Im laufenden BMZ-Haushalt wurde kurzfristig eine Milliarde Euro umgeschichtet und nachträglich für dieses Jahr weitere 1,5 Milliarden Euro zur Bewältigung der Krise bewilligt. Aus einer Übersicht der Mittel im Nachtragshaushalt geht hervor, dass das Geld in sieben Bereiche fließen soll: Gesundheit und Pandemiebekämpfung, Sicherung von Ernährung und Grundversorgung, Stabilisierung von Flüchtlings- und Krisenregionen, soziale Sicherung sowie Sicherung von Arbeitsplätzen in globalen Lieferketten, die Absicherung von Unternehmen in Schlüsselsektoren wie dem Tourismus und der Textilbranche, Corona-Soforthilfen zur direkten Finanzierung von nationalen Programmen sowie internationale Zusammenarbeit.
So finanziert das Sofortprogramm für Indien über UNICEF hunderttausende Testkits sowie medizinische Schutzausrüstungen und Materialien. Dazu kommen 460 Millionen Euro als Darlehen an die Zentralregierung für soziale Sicherung, etwa für Nahrungsmittel oder Finanzspritzen für 320 Millionen Arbeitslose und Wanderarbeiter.
Unterstützung für Lieferketten in Afrika
Aus der bilateralen finanziellen Zusammenarbeit gehen insgesamt zusätzliche 350 Millionen Euro Soforthilfen an ausgewählte Partnerländer wie Äthiopien, Madagaskar, Marokko und Niger zur Finanzierung von Gesundheitssystemen, die Stabilisierung der Wirtschaft sowie die schnell wirksame Sicherung von Arbeitsplätzen. Dazu gehören auch die Unterstützung lokaler afrikanischer Lieferketten durch die Pandemic Trade Impact Mitigation Facility (PATIMFA) der Afreximbank in Kairo oder Zuschüsse für kleine und mittlere Unternehmen in Mosambik und Ruanda. Weitere 224 Millionen Euro sind für Krisen- und Konfliktländer vorgesehen, schwerpunktmäßig zur Basisversorgung besonders verletzlicher Gruppen ohne Erwerbsmöglichkeiten.

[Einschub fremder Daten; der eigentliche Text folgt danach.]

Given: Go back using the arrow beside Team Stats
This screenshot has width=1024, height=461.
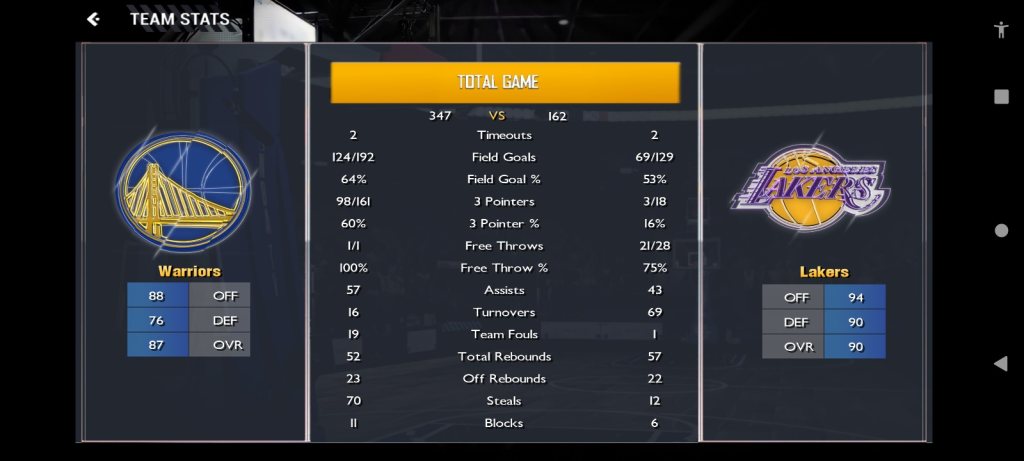Looking at the screenshot, I should coord(93,19).
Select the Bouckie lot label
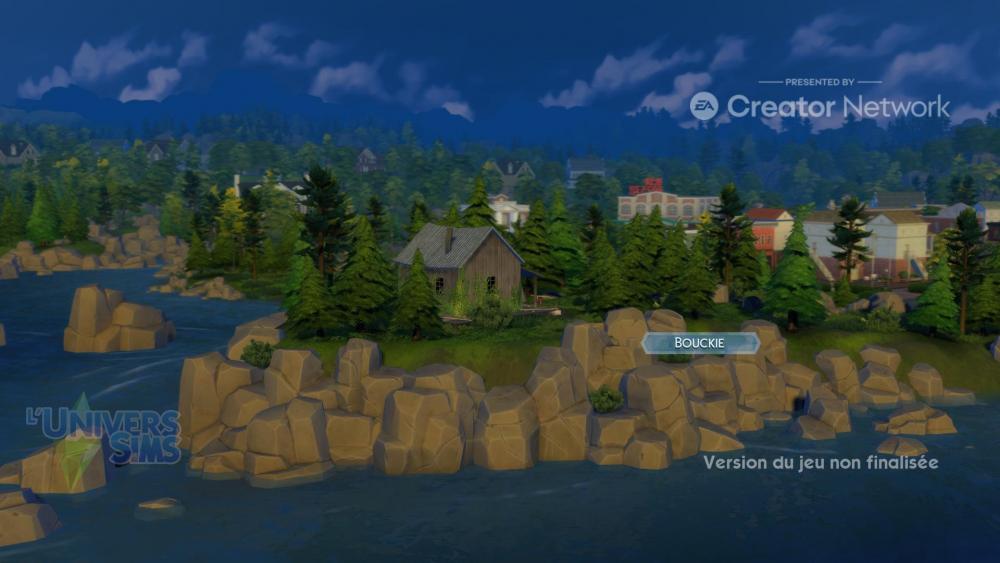This screenshot has height=563, width=1000. tap(700, 343)
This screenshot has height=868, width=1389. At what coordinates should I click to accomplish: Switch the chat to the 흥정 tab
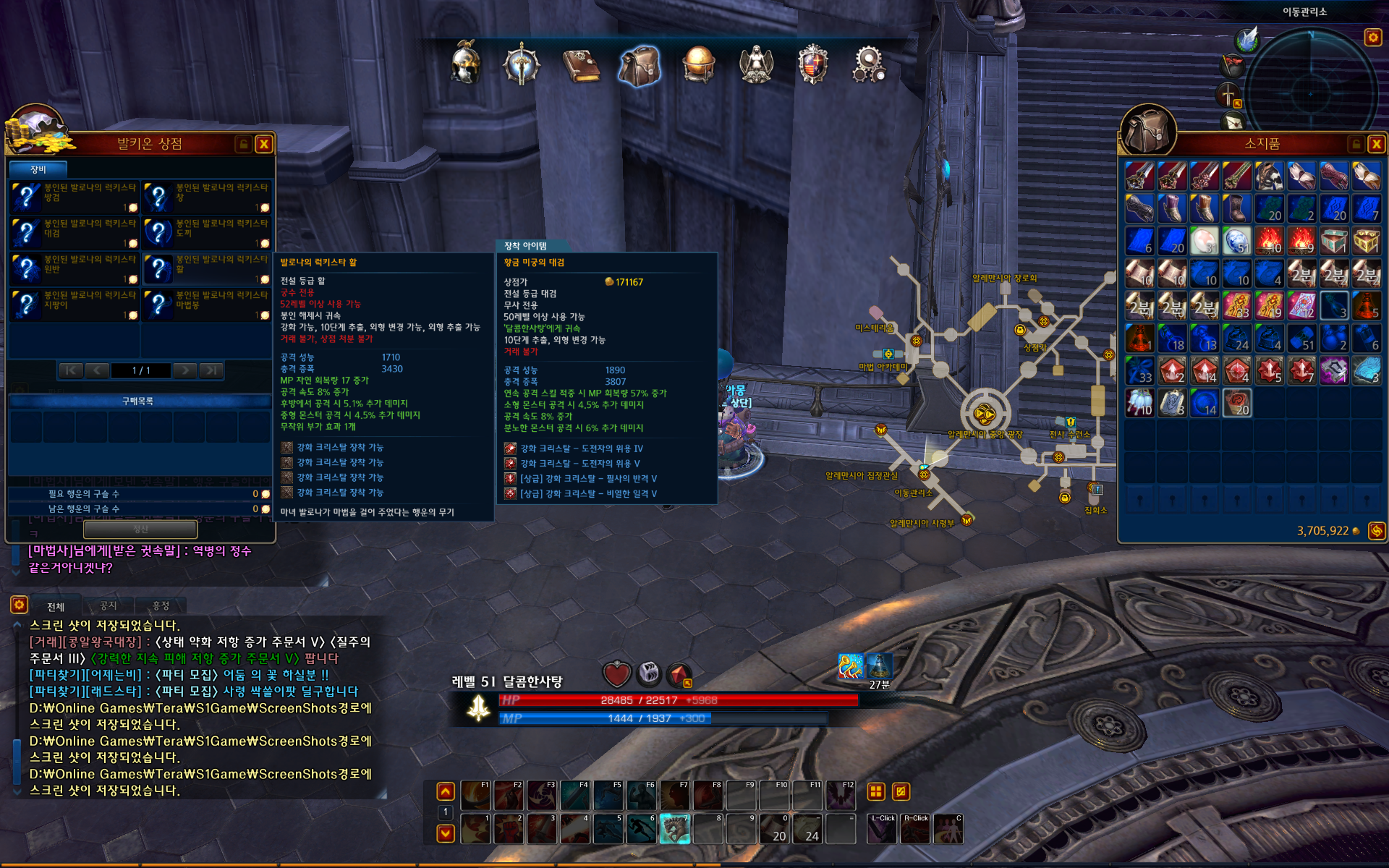point(161,606)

Auch die Sonderinitiativen des BMZ werden um 270 Millionen Euro aufgestockt – davon 100 Millionen für die Hungerbekämpfung und die Landwirtschaft, 170 Millionen Euro für Gesundheit in Flüchtlingscamps, Cash Transfers und Bildung. Für multilaterale Organisationen und Programme stellt die Bundesregierung 335 Millionen Euro zusätzlich bereit, darunter an die UN-Organisationen für Entwicklung, Frauen und Familienplanung sowie an die Impfallianz Gavi. Der Globale Fonds zur Bekämpfung von Aids, Tuberkulose und Malaria (GFATM) erhält 150 Millionen Euro zusätzlich, nachdem er Mittel für Covid-19 umgeleitet hat.

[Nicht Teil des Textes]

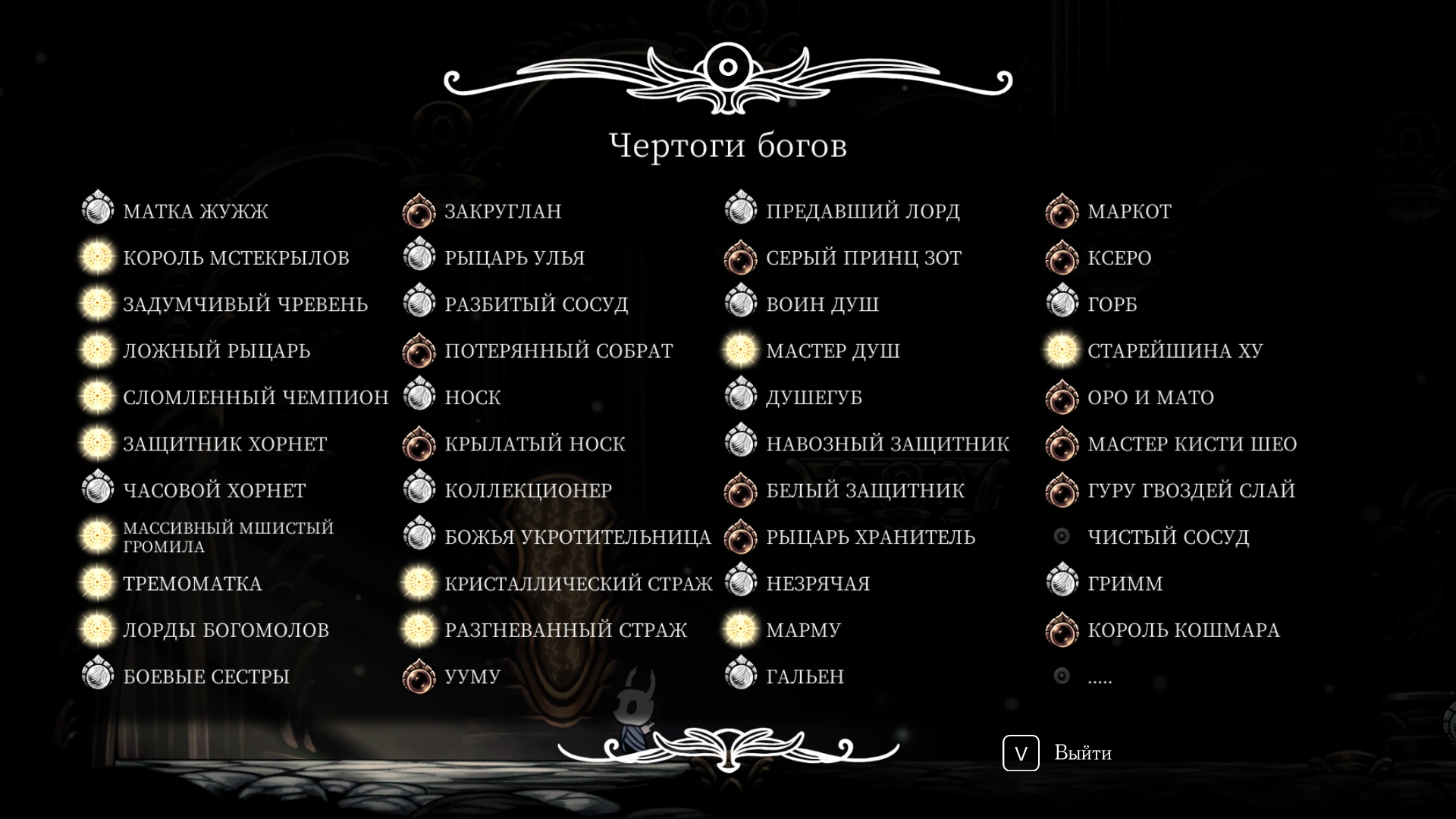
Task: Select the Закруглан bronze medal icon
Action: [x=419, y=211]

Die Entwicklungspartnerschaft des BMZ mit der Wirtschaft wird mit zusätzlich 41 Millionen Euro gestärkt. Damit wird unter anderem eine gemeinsame Initiative mit der Internationalen Arbeitsorganisation (ILO) finanziert, über die in Äthiopien, Bangladesch, Kambodscha, Laos und Indonesien zwei Monate lang die Löhne von rund 250.000 Textilarbeiterinnen und Textilarbeitern finanziert werden und Jobs gesichert werden sollen. In Äthiopien, Laos, Vietnam und Madagaskar sollen zudem ein Jahr lang für Arbeiterinnen und Arbeiter Belegschaften von Unternehmen im Arbeits- und Gesundheitsschutz geschult werden.